• _Work task_:
After finding "Enable the Zahlen checkbox" in a line below, print that line and the rest of the lines exactly, leaving out all pictures.
Segment Start: Given information
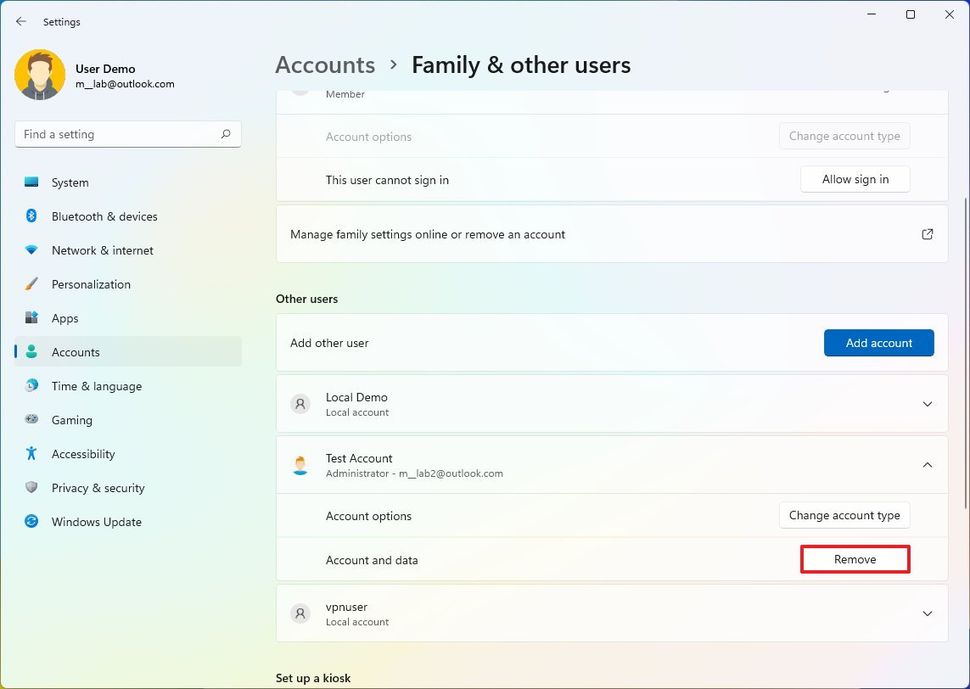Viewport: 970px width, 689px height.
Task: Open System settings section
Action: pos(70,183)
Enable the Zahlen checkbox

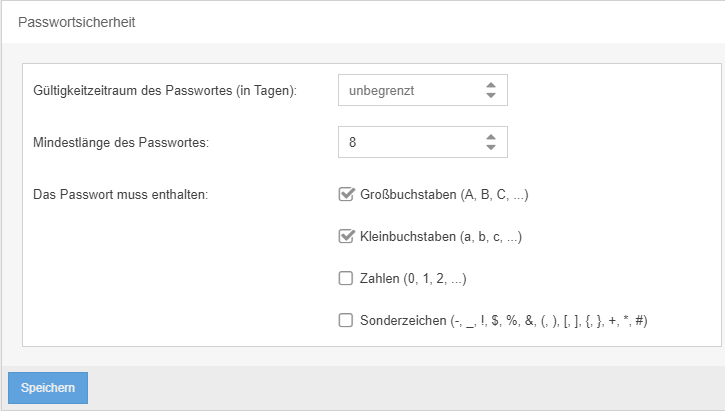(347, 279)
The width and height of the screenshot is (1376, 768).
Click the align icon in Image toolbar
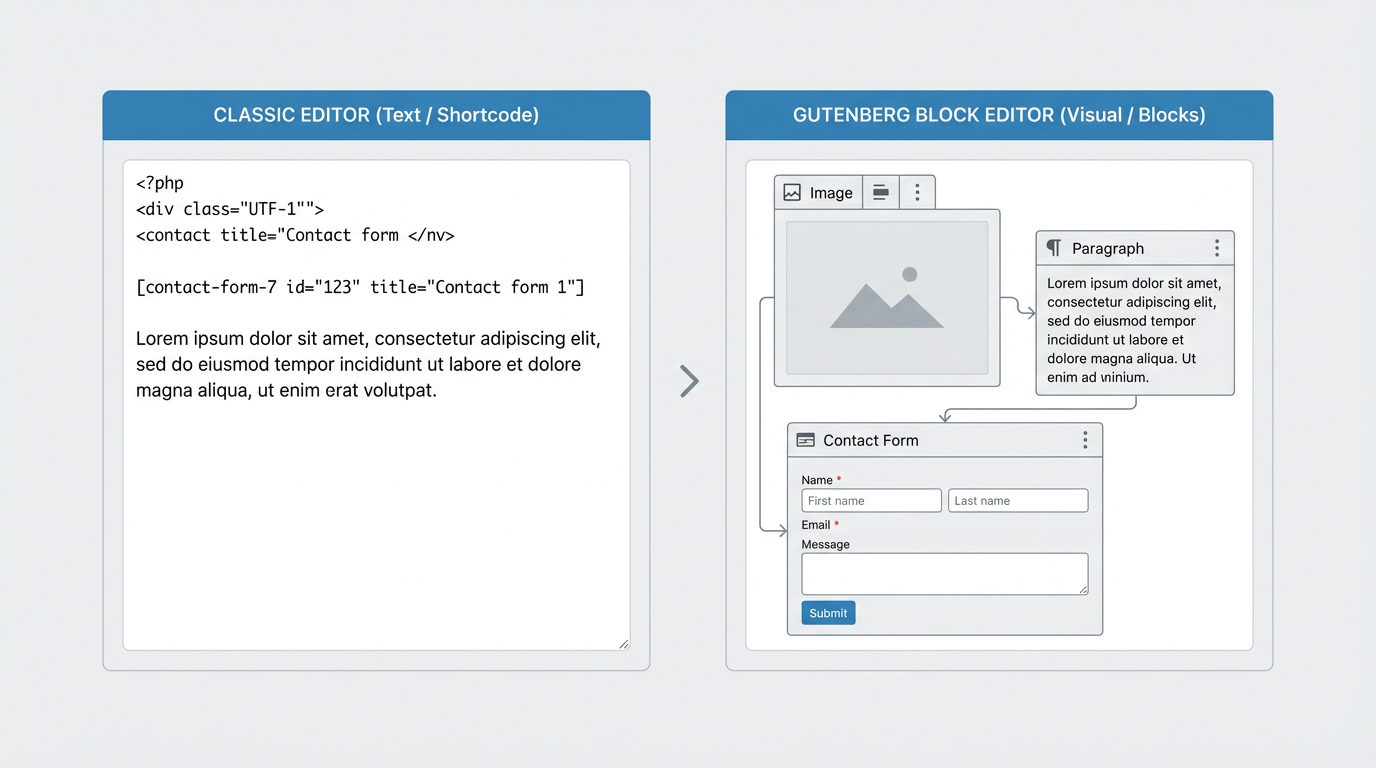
Segment End: Given information
• _Written answer_:
Enable the Zahlen checkbox

(347, 279)
The width and height of the screenshot is (1376, 768).
Click the align icon in Image toolbar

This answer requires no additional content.